Myers attracted the attention of Groton students through his novel Revolutionary, which tells the story of Deborah Samson, a soldier during the Revolutionary War. Revolutionary was Groton’s Diversity and Inclusion Group’s recommended read for the summer of 2015.
During Myers' October 5 visit, he delivered two presentations. The first, for the entire student body in the Campbell Performing Arts Center, was starkly personal, with Myers sharing intimate details about his childhood. This included details about his own gender transition and his experience as Exeter’s first openly transgender student.
Myers also discussed his personal style of political activism. “Change begins at home,” he said, expressing his preference for devoting time to smaller projects within his community rather than to state or national movements.
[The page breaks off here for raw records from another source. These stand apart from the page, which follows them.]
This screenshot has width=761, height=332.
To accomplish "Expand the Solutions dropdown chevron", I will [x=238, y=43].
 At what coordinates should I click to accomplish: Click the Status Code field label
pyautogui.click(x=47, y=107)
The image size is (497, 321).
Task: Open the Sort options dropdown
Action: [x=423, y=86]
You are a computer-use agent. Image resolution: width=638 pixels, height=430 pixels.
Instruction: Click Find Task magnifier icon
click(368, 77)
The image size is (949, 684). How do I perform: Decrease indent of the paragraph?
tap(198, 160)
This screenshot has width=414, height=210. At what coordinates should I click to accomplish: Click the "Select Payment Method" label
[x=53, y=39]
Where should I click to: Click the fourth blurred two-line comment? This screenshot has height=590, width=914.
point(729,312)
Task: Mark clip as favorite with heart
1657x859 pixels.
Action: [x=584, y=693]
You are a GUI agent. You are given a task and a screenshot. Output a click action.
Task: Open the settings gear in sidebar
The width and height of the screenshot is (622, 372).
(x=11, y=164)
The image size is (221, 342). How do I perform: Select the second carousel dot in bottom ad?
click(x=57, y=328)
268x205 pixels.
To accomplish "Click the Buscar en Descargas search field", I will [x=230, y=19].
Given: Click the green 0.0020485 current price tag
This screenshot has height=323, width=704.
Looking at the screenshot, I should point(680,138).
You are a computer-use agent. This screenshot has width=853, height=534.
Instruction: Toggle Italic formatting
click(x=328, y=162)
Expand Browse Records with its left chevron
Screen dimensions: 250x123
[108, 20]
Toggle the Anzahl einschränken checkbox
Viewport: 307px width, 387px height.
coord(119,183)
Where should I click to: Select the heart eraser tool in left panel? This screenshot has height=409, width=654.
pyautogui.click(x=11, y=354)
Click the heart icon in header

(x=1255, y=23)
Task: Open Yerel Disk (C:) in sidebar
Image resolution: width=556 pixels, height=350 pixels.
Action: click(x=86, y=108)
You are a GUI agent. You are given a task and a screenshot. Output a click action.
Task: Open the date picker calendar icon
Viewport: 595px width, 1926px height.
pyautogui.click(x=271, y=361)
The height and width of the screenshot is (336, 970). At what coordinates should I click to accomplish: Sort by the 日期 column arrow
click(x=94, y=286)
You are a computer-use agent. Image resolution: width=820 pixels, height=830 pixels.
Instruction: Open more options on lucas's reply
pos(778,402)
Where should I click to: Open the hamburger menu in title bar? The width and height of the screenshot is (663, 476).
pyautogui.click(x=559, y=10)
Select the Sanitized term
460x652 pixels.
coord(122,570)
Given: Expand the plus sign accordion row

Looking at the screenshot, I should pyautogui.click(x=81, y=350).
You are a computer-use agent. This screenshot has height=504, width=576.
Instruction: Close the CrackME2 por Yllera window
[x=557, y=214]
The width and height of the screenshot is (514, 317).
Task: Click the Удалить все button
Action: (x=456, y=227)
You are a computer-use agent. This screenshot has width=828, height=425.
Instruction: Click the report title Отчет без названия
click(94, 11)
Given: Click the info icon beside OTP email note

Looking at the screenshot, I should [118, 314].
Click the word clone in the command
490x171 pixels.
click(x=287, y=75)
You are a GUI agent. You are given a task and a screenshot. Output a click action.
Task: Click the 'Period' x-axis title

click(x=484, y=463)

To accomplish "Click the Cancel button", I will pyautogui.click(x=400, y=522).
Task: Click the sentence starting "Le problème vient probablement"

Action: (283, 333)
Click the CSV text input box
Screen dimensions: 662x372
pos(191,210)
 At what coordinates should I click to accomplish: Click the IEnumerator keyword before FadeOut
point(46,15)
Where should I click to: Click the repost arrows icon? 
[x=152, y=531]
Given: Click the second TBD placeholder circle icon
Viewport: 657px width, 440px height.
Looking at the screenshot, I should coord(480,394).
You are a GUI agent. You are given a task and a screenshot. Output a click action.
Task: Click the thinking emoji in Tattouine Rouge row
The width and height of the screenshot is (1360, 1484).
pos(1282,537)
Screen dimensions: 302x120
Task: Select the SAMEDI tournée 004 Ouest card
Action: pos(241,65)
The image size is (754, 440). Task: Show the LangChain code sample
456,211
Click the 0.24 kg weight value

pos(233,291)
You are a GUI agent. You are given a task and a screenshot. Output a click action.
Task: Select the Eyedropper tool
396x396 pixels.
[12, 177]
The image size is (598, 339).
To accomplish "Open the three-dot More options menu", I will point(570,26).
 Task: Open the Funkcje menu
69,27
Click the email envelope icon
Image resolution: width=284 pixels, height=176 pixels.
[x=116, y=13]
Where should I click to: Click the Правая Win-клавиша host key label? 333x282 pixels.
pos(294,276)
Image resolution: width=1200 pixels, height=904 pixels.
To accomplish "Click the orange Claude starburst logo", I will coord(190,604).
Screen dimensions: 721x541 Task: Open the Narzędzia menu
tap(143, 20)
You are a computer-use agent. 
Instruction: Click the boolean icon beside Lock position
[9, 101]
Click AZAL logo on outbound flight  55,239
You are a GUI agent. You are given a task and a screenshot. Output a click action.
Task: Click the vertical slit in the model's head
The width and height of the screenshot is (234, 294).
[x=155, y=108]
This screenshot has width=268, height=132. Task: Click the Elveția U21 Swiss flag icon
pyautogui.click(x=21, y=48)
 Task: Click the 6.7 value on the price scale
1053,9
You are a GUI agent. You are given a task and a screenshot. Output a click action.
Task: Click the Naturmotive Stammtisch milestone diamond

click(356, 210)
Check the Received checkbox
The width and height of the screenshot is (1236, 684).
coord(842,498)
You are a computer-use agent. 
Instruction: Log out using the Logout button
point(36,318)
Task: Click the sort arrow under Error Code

The second presentation, in the Schoolhouse's new multipurpose room, consisted of a Q&A session with the School’s Diversity and Inclusion Group. Here, Myers opened up even more, fielding a variety of questions regarding his transition, personal life, experiences at Exeter, and modern-day transgender politics. “I’ve pretty much been asked every question you can think of,” said Myers. He was adamant that students inquire about any topic they wanted to know more about, even if the questions might be deemed “offensive.”
When students asked how Groton could become a more inclusive institution, Myers suggested the introduction of a gender-neutral policy or the removal of gendered language from the school handbook. Gendered pronouns used by institutions around topics such as dress code, he explained, restrict mobility of expression for closeted transgender students, who struggle to express their gender identity enough without having to worry about school bureaucracy.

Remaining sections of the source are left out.